It was all good fun and, to be fair, The Sunday Times also quoted Amanda Spielman’s serious point on the topic: “Humpy Dumpty may seem old-fashioned, but children who can sing a song and know a story off by heart aged four are better prepared for school. Nursery rhymes provide a collective experience – and teach a little bit of social history to boot.”
Amen to that! People such as Ms Spielman and me aren’t nostalgically hankering after some kind of half-remembered golden childhood when we all sang songs at our mother’s knee in lush meadows in the summer sun and then headed indoors for cake and lashings of custard. We’re deploring the loss of a powerful contributor to children’s early learning.
I suspect that, like me, Amanda is old enough to remember those wonderful BBC Music and Movement radio programmes, which did precisely what the title suggests. They brought those two elements together: just as, in that “golden age” of childhood, parents would sing catchy, often nonsensical but always strongly rhythmic songs and encourage their infant to clap hands, stamp feet – at root, to respond physically to the rhythm of the music.
'Music used to teach'
There’s science underlying this. Called Eurhythmics (not to be confused with Annie Lennox and David Stewart’s pop duo) and expounded by Emile Jacques-Dalcroze, it is “a system of rhythmical physical movements to music used to teach musical understanding or for therapeutic purposes”. I can only assume that Professor Dalcroze remembered and later codified how he had himself learned in his infancy from music and rhythm.
Funded by National Lottery money around the Millennium, my wife ran some after-school Eurhythmics courses for five-year-olds. The differences she observed in children in only a matter of weeks, while they learned to respond and move to music, were remarkable: she (SEN-trained, as it happened) also reckoned she could spot, among those who found such responses difficult, children likely to encounter a range of Specific Learning Difficulties. Sadly, after two seasons the lottery money ran out and the local authority in question declared itself unable to continue the courses.
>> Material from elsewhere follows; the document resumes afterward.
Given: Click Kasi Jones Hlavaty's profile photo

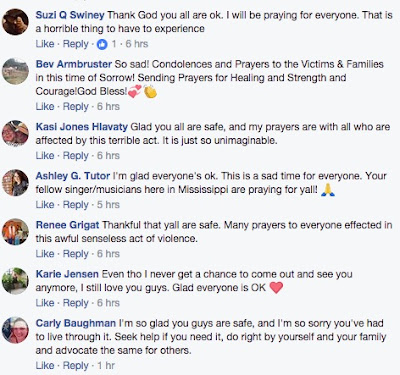Looking at the screenshot, I should click(15, 133).
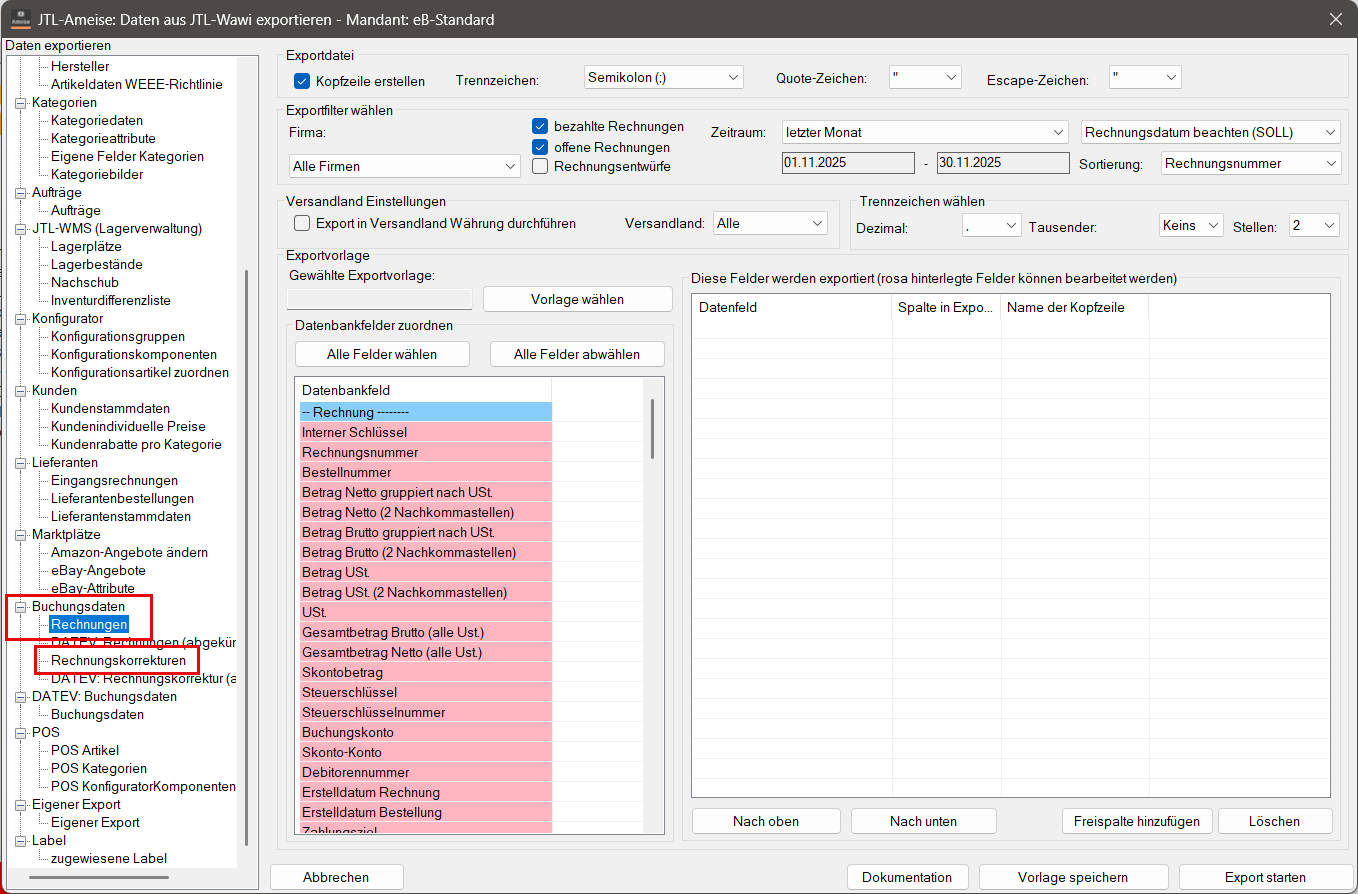Viewport: 1358px width, 894px height.
Task: Enable export in Versandland Währung
Action: 302,224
Why do children respond physically to music? Because they listen to it. And the more they enjoy such response – and the better they get at it – the better they get at listening. In 2017, when too many young children are perhaps entertained and pacified by being given screens to watch, that is arguably of vital importance. We have much work to do on children’s listening skills.
Nor do the positives end with rhythm and response. There is the whole business of singing in the first place. There’s copious and still growing evidence of the contribution of singing to wellbeing: why not catch children and give them the habit young, before they get into the nonsense of either copying whining pop divas or deciding it’s uncool to sing at all?
Can just singing a few nursery rhymes with young children really make so much difference? Well, yes. Simple input, huge returns: that’s not a bad educational formula, is it?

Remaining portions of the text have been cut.